> SOURCE TEXT:
------------------------------------------------------------

House appropriators advanced a measure Thursday to fund the Justice and Commerce departments, along with science agencies, after endorsing a GOP gun proposal and sidelining a series of Democratic firearm policy amendments.

The draft fiscal 2015 bill would provide $51.2 billion in discretionary funds, a $398 million decrease from currently enacted spending levels. The Appropriations Committee approved the measure by voice vote.

Panel members earlier voted 29-18 to add a proposal from Texas Republican John Carter to withhold funding for efforts to make gun dealers inform the Justice Department when they sell multiple rifles or shotguns to the same person.

The proposal aims to stymie an Obama administration requirement that gun dealers in Arizona, California, New Mexico and Texas notify the Bureau of Alcohol, Tobacco, Firearms and Explosives when they sell two or more of certain high-powered long guns to the same buyer within five days.

The administration says the policy is designed to counter violence along the Southwestern border, but many gun rights advocates view it as a veiled form of government gun registration.

On Thursday, Adam B. Schiff, D-Calif., called the policy “a prudent thing we can do” to counter straw purchasers, a term for those who buy weapons for others not legally allowed to do so themselves. But Carter said the policy amounts to discrimination against those living in the region.

Meanwhile, the panel rejected 18-29 a proposal from Mike Quigley to repeal language in a fiscal 2013 appropriations law (PL 113-6) that would permanently block funds for any federal rule requiring gun dealers to conduct physical inventories.

------------------------------------------------------------

> MATERIAL SUPPLIED:

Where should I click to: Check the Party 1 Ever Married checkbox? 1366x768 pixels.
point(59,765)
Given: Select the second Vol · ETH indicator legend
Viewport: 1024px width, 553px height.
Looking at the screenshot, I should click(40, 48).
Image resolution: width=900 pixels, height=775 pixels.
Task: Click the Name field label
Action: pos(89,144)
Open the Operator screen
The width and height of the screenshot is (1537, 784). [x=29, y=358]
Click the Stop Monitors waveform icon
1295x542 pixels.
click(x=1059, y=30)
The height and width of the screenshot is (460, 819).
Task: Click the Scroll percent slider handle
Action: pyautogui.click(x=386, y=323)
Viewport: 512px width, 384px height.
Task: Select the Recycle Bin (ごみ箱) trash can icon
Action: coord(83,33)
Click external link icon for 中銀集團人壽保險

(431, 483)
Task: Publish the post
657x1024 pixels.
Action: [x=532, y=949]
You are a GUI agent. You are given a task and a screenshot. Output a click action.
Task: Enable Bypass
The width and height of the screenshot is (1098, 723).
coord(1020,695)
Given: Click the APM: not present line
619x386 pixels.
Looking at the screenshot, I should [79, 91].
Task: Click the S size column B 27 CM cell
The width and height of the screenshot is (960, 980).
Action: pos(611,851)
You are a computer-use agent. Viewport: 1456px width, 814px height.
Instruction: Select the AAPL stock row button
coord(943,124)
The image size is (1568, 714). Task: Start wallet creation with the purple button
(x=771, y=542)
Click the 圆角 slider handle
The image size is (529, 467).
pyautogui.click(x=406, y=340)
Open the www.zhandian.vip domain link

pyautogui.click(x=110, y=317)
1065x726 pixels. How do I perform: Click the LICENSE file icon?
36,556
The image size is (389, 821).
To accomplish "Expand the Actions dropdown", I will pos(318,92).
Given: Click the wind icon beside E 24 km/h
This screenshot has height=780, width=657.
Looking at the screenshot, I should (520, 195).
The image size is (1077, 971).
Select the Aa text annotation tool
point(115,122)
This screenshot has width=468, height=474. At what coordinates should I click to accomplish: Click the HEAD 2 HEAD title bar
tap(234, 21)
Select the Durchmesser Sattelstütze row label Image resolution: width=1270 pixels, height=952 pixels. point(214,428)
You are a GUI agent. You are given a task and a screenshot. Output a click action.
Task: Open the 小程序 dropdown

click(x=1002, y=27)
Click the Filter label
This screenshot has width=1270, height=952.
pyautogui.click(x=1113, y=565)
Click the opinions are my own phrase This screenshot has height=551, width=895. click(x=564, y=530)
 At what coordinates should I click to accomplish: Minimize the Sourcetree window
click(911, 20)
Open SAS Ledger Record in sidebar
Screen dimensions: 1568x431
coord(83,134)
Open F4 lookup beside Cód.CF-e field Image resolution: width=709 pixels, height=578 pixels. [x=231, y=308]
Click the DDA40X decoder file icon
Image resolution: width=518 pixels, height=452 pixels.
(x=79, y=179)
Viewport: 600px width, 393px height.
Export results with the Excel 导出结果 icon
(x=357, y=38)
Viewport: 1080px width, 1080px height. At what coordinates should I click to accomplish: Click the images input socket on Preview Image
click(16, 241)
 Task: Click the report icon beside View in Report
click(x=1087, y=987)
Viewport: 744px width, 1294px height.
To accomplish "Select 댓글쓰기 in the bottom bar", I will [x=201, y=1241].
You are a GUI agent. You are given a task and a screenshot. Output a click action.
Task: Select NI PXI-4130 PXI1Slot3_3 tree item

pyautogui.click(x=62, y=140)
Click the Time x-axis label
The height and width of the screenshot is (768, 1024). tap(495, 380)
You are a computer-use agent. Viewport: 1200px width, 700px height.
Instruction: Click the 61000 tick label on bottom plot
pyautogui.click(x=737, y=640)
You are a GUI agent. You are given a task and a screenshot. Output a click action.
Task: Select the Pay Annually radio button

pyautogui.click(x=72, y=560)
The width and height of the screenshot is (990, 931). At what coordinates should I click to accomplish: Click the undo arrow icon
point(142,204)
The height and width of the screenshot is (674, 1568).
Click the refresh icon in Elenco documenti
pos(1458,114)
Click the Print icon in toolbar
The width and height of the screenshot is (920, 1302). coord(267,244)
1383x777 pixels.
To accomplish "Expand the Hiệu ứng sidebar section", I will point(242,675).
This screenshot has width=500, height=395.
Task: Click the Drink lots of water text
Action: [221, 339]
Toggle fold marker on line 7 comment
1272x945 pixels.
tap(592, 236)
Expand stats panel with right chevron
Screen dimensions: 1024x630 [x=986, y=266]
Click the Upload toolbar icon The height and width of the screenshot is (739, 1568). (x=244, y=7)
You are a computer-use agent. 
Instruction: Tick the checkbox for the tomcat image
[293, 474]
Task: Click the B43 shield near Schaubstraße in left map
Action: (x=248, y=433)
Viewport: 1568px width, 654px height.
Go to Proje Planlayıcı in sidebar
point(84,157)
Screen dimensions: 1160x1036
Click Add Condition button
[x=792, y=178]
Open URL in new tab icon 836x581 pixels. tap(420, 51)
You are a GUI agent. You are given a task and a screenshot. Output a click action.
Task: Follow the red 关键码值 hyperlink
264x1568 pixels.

------------------------------------------------------------

> EXERCISE: From the article on the House spending bill, reproduce the text between "The draft fiscal" and "within five days.", inclusive, changing "gun dealers" to "firearms retailers" throughout.

> RESPONSE TO THE TASK:
The draft fiscal 2015 bill would provide $51.2 billion in discretionary funds, a $398 million decrease from currently enacted spending levels. The Appropriations Committee approved the measure by voice vote.

Panel members earlier voted 29-18 to add a proposal from Texas Republican John Carter to withhold funding for efforts to make firearms retailers inform the Justice Department when they sell multiple rifles or shotguns to the same person.

The proposal aims to stymie an Obama administration requirement that firearms retailers in Arizona, California, New Mexico and Texas notify the Bureau of Alcohol, Tobacco, Firearms and Explosives when they sell two or more of certain high-powered long guns to the same buyer within five days.